Georgian Court University is taking steps to make certain students get additional professional insight—not just academic preparation—to be competitive after graduation. For example, GCU recently piloted a series of 1-credit and 2-credit courses to help students prepare for the world of work. “We launched Internship and Career Preparation, Career Paths for English Majors, Career Paths for Exercise Science majors, and held specialty workshops for students in other degree programs,” said Kathleen Brady, GCU’s executive director of Career Services, Corporate Engagement and Continuing Education. Often, she helps students translate their skills into selling points that are attractive to employers. One of the most interesting classes she taught, however, was offered at only three New Jersey colleges last year: “Professional Development and Disability was very well received,” said Ms. Brady, who taught the course with colleague Luana Fahr, who leads The Learning Connection and other academic development/support offerings at GCU. “The class was open to all students,” said Ms. Fahr, “including those with disabilities and those interested in supporting the employment outcomes of people with disabilities in the principles and practices of employment.” The course, which covered everything from ADA laws and the history of disability rights to disabilities etiquette and internship opportunities, may be taught again in spring 2018.

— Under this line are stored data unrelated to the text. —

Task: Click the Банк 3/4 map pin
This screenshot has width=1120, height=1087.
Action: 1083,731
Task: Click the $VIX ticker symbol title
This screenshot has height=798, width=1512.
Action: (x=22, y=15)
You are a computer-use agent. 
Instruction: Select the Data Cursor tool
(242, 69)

Attainment: Non-Academic Programs Play a Role
Georgian Court University student Chelsea Sikora never thought she’d be on television, sharing her perspective on what it takes to be a leader. That changed this summer when Chelsea, a 2015 psychology graduate, was interviewed by media personality Steve Adubato, Ph.D. “My leadership journey at GCU helped me tremendously—personally and professionally,” said Chelsea, who is earning her master’s degree in clinical psychology while working at a behavioral clinic and serving as a graduate assistant to GCU’s Women in Leadership Development (WILD) program. “The first lesson of leadership is that you can be one. A lot of people tell themselves they can’t do something and are held back by fear of failure,” she said. “They spend time wondering what will happen if something goes wrong. My advice? Stop wondering and go do it.”

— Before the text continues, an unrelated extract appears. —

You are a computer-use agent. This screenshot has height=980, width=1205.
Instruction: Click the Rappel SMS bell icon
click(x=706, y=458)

Such frontline leadership opportunities make a difference at GCU, where dozens of students like Chelsea are learning those lessons through WILD, Emerging Leaders (which is co-ed), student government, and the Educational Opportunity Fund (EOF) program. And like Chelsea, many of them graduate with unique skills and experiences that resonate in the world of work. “There are some students who don’t include their EOF involvement on their resumes because they are fearful that it will be perceived negatively, but that’s not the case,” says Dr. Joy Smith, director of the GCU EOF program. “The reality is that the EOF alumni community is comprised of over 40,000 NJ college graduates—many of them eager to hire other EOF alumni. Nationally, EOF is viewed as a model opportunity program because of the work that we do with our undergraduate students and because our alumni association works with students to prepare them for the professional world.”